++++ DATA FOR ANALYSIS
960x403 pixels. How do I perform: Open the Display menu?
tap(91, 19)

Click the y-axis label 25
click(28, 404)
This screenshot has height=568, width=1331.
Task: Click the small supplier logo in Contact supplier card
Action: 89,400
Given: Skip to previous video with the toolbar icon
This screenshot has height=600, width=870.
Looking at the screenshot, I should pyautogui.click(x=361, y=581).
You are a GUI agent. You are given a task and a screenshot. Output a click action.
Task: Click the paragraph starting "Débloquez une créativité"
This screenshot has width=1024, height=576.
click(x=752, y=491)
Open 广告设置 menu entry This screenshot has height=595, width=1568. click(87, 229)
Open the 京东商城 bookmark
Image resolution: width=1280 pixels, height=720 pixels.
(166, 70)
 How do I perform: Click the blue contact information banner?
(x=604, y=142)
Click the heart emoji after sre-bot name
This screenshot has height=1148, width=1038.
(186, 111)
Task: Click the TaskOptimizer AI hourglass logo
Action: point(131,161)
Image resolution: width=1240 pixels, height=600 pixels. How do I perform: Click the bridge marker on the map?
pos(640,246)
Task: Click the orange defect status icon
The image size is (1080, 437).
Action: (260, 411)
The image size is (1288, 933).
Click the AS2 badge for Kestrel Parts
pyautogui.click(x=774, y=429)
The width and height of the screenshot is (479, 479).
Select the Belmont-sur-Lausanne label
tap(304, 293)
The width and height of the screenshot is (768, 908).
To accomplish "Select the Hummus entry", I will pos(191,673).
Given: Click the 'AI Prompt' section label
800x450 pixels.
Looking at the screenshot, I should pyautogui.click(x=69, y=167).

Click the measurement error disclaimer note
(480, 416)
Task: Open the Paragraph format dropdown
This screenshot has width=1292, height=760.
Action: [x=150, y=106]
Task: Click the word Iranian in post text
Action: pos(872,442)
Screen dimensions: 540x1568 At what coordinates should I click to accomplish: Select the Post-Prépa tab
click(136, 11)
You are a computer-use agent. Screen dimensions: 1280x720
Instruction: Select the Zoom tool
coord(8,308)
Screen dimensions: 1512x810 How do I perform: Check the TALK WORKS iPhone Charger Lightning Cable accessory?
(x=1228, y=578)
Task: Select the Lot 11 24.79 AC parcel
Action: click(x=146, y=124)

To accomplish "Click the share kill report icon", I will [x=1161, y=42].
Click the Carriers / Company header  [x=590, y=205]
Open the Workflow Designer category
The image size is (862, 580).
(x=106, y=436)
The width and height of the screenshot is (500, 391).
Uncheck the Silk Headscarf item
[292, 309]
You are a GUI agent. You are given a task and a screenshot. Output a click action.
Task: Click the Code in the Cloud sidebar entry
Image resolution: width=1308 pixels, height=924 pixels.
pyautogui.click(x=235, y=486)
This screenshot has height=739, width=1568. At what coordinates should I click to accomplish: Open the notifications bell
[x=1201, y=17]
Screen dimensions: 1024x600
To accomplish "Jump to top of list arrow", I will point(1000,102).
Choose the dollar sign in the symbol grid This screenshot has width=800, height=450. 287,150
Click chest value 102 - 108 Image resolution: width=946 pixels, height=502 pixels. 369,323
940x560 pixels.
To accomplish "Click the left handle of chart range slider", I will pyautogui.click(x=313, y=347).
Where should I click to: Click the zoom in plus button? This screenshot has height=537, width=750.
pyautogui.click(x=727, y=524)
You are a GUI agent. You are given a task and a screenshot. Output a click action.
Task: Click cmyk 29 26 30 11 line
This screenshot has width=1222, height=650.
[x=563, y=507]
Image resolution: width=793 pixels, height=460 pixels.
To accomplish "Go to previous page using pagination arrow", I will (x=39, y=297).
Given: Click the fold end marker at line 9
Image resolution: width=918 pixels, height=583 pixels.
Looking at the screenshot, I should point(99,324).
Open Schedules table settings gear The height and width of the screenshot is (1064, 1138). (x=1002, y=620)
++++++++
• **WORK ORDER**: Restate all the material exactly, word for word.

• **SOLVED EXERCISE**:
960x403 pixels. How do I perform: Open the Display menu?
tap(91, 19)

Click the y-axis label 25
click(28, 404)
This screenshot has height=568, width=1331.
Task: Click the small supplier logo in Contact supplier card
Action: 89,400
Given: Skip to previous video with the toolbar icon
This screenshot has height=600, width=870.
Looking at the screenshot, I should pyautogui.click(x=361, y=581).
You are a GUI agent. You are given a task and a screenshot. Output a click action.
Task: Click the paragraph starting "Débloquez une créativité"
This screenshot has width=1024, height=576.
click(x=752, y=491)
Open 广告设置 menu entry This screenshot has height=595, width=1568. click(87, 229)
Open the 京东商城 bookmark
Image resolution: width=1280 pixels, height=720 pixels.
(166, 70)
 How do I perform: Click the blue contact information banner?
(x=604, y=142)
Click the heart emoji after sre-bot name
This screenshot has height=1148, width=1038.
(186, 111)
Task: Click the TaskOptimizer AI hourglass logo
Action: point(131,161)
Image resolution: width=1240 pixels, height=600 pixels. How do I perform: Click the bridge marker on the map?
pos(640,246)
Task: Click the orange defect status icon
The image size is (1080, 437).
Action: (260, 411)
The image size is (1288, 933).
Click the AS2 badge for Kestrel Parts
pyautogui.click(x=774, y=429)
The width and height of the screenshot is (479, 479).
Select the Belmont-sur-Lausanne label
tap(304, 293)
The width and height of the screenshot is (768, 908).
To accomplish "Select the Hummus entry", I will pos(191,673).
Given: Click the 'AI Prompt' section label
800x450 pixels.
Looking at the screenshot, I should pyautogui.click(x=69, y=167).

Click the measurement error disclaimer note
(480, 416)
Task: Open the Paragraph format dropdown
This screenshot has width=1292, height=760.
Action: [x=150, y=106]
Task: Click the word Iranian in post text
Action: pos(872,442)
Screen dimensions: 540x1568 At what coordinates should I click to accomplish: Select the Post-Prépa tab
click(136, 11)
You are a computer-use agent. Screen dimensions: 1280x720
Instruction: Select the Zoom tool
coord(8,308)
Screen dimensions: 1512x810 How do I perform: Check the TALK WORKS iPhone Charger Lightning Cable accessory?
(x=1228, y=578)
Task: Select the Lot 11 24.79 AC parcel
Action: click(x=146, y=124)

To accomplish "Click the share kill report icon", I will [x=1161, y=42].
Click the Carriers / Company header  [x=590, y=205]
Open the Workflow Designer category
The image size is (862, 580).
(x=106, y=436)
The width and height of the screenshot is (500, 391).
Uncheck the Silk Headscarf item
[292, 309]
You are a GUI agent. You are given a task and a screenshot. Output a click action.
Task: Click the Code in the Cloud sidebar entry
Image resolution: width=1308 pixels, height=924 pixels.
pyautogui.click(x=235, y=486)
This screenshot has height=739, width=1568. At what coordinates should I click to accomplish: Open the notifications bell
[x=1201, y=17]
Screen dimensions: 1024x600
To accomplish "Jump to top of list arrow", I will point(1000,102).
Choose the dollar sign in the symbol grid This screenshot has width=800, height=450. 287,150
Click chest value 102 - 108 Image resolution: width=946 pixels, height=502 pixels. 369,323
940x560 pixels.
To accomplish "Click the left handle of chart range slider", I will pyautogui.click(x=313, y=347).
Where should I click to: Click the zoom in plus button? This screenshot has height=537, width=750.
pyautogui.click(x=727, y=524)
You are a GUI agent. You are given a task and a screenshot. Output a click action.
Task: Click cmyk 29 26 30 11 line
This screenshot has width=1222, height=650.
[x=563, y=507]
Image resolution: width=793 pixels, height=460 pixels.
To accomplish "Go to previous page using pagination arrow", I will (x=39, y=297).
Given: Click the fold end marker at line 9
Image resolution: width=918 pixels, height=583 pixels.
Looking at the screenshot, I should point(99,324).
Open Schedules table settings gear The height and width of the screenshot is (1064, 1138). (x=1002, y=620)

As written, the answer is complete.